There was general male suffrage from the age of 21 and voting took place openly in general meetings. The representatives represented the voting results of their communities.

Votes from Laufental were declared invalid by French authorities as they set preconditions for the protection of religion. Birseck-Pfeffingen did not vote to join the union because it did not understand the French documents.

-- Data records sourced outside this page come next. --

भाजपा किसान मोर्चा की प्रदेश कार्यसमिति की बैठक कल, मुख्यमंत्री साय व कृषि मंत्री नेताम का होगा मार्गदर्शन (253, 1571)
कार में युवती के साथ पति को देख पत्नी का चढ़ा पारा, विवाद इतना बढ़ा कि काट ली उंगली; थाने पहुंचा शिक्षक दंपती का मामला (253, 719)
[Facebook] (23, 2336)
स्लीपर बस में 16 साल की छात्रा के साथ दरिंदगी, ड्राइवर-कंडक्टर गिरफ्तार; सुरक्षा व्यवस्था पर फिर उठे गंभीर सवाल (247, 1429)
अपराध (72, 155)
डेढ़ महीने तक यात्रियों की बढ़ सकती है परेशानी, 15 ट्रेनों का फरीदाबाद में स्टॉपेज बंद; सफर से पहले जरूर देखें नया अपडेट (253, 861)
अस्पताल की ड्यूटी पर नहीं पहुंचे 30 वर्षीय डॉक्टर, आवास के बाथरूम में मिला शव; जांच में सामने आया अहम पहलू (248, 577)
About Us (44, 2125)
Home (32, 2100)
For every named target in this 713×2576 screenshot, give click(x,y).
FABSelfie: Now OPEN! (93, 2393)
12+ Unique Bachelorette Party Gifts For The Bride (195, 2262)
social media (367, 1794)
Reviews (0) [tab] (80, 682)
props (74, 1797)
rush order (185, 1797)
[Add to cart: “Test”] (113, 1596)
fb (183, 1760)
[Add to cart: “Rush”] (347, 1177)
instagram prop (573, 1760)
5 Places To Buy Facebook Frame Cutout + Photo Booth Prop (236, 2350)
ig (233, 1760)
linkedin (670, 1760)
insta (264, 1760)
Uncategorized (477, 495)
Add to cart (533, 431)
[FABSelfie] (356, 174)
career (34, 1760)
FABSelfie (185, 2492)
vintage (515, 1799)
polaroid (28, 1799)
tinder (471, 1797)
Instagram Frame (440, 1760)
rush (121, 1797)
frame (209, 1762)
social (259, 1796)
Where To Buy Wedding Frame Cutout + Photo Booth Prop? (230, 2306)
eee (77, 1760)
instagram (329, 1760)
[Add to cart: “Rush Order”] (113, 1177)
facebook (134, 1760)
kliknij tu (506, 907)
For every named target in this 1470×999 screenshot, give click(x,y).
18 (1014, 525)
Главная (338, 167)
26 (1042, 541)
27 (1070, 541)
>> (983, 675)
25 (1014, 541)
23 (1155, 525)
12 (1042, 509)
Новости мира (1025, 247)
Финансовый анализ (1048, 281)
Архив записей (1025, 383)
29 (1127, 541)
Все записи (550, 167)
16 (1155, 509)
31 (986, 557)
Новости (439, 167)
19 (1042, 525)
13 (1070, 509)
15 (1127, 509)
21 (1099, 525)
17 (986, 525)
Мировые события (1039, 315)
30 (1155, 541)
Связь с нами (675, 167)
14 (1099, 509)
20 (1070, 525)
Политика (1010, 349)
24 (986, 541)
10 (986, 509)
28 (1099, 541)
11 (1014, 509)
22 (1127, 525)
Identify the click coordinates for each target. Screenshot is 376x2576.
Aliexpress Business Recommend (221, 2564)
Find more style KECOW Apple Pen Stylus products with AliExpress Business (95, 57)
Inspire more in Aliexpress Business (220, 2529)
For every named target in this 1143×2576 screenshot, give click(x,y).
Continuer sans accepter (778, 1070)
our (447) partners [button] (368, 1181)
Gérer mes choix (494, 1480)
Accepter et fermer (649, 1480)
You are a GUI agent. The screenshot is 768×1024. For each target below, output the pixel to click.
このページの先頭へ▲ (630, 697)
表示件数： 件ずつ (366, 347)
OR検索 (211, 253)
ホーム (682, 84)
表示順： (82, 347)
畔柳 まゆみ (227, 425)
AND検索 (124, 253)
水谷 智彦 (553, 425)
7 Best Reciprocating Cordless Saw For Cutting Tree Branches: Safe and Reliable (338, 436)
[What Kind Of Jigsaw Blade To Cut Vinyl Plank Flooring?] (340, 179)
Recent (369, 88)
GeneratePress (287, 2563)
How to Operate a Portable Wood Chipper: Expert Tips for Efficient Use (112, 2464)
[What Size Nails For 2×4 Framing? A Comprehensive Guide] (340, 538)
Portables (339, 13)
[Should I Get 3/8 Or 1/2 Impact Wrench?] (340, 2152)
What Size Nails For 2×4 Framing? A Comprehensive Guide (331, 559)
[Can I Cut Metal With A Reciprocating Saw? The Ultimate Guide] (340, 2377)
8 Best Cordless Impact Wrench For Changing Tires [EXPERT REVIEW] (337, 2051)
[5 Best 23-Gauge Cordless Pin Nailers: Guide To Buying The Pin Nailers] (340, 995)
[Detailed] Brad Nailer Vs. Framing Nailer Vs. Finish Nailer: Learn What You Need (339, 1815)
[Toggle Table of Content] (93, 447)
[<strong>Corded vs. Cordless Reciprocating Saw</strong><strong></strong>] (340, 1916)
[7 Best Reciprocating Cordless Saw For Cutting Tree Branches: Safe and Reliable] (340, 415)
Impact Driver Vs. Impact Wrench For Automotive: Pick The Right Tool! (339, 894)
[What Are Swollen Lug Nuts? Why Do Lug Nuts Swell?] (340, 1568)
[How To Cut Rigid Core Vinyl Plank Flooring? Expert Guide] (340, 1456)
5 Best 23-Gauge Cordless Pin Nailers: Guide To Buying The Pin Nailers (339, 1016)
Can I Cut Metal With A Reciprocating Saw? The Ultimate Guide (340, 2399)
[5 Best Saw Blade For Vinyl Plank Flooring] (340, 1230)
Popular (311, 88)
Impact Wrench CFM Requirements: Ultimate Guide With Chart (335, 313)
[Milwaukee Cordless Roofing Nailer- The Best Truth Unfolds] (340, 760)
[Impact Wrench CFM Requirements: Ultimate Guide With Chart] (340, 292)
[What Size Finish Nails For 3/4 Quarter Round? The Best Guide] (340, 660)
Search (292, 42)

The "yes" votes with reservations count as a "yes" because the French National Assembly complied with the request for a Mont-Terrible department.

| Choice |  | Votes | % |
| Yes |  | 990 | 51.70 |
| Yes with reservations |  | 865 | 45.17 |
| No |  | 60 | 3.13 |
| Total |  | 1,915 | 100.00 |
| Valid votes |  | 1,915 | 86.46 |
| Invalid/blank votes |  | 300 | 13.54 |
| Total votes |  | 2,215 | 100.00 |
| Registered voters/turnout |  | 9,225 | 24.01 |
Source: Database and Search Engine for Direct Democracy

=== Breakdown ===

| Area | Yes |  | Yes with reservations |  | Yes total |  | No |  | Valid Votes | Rejected votes | Registered voters | Turnout % |
| Votes | % | Votes | % | Votes | % | Votes | % |
| Porrentruy | 50 | 18.87% | 225 | 84.91% | 265 | 100.00% | 0 | 00.00% | 265 | 0 | 525 | 50.48% |
| Bailliage (Ajoie) | 140 | 25.93% | 400 | 74.07% | 540 | 100.00% | 0 | 00.00% | 540 | 0 | 2,400 | 22.50% |
| Delémont | 0 | 00.00% | 120 | 100.00% | 120 | 100.00% | 0 | 00.00% | 120 | 0 | 250 | 48.00% |
| Bailliage (Delémont) | 450 | 100.00% | 0 | 00.00 | 450 | 100.00% | 0 | 00.00% | 450 | 0 | 1,850 | 24.32% |
| Saint-Ursanne | 150 | 100.00% | 0 | 00.00 | 150 | 100.00% | 0 | 00.00% | 150 | 0 | 500 | 30.00% |
| Franches-Montagnes | 200 | 52.63% | 120 | 31.58% | 320 | 84.21% | 60 | 15.79% | 380 | 0 | 1,700 | 22.35% |
| Laufental | 0 | 00.00% | 0 | 00.00% | 0 | 00.00% | 0 | 00.00% | 0 | 150 | 800 | 18.75% |
| Birseck-Pfeffingen | 0 | 00.00% | 0 | 00.00% | 0 | 00.00% | 0 | 00.00% | 0 | 150 | 1,200 | 12.50% |
| Totals | 990 | 51.70% | 865 | 45.17% | 1,855 | 96.87% | 60 | 3.13% | 1,915 | 300 | 9,225 | 24.00% |

== Aftermath ==
Of the 115 deputies elected to represent the voting results of their communities, only 41 reliable ones were admitted, who on the following day promised the establishment of a separate administrative district and the recognition of the Catholic faith and, as decided in the original assemblies, confirmed annexation to France, which was interpreted as the "freely expressed wish of the sovereign people of Pruntrut". The National Convention finalized annexation on March 23 and, as desired, formed the new department of Mont-Terrible.

In 1815, the Congress of Vienna assigned the French-speaking areas and Laufental to the Canton of Bern, while Birseck was assigned to the Canton of Basel.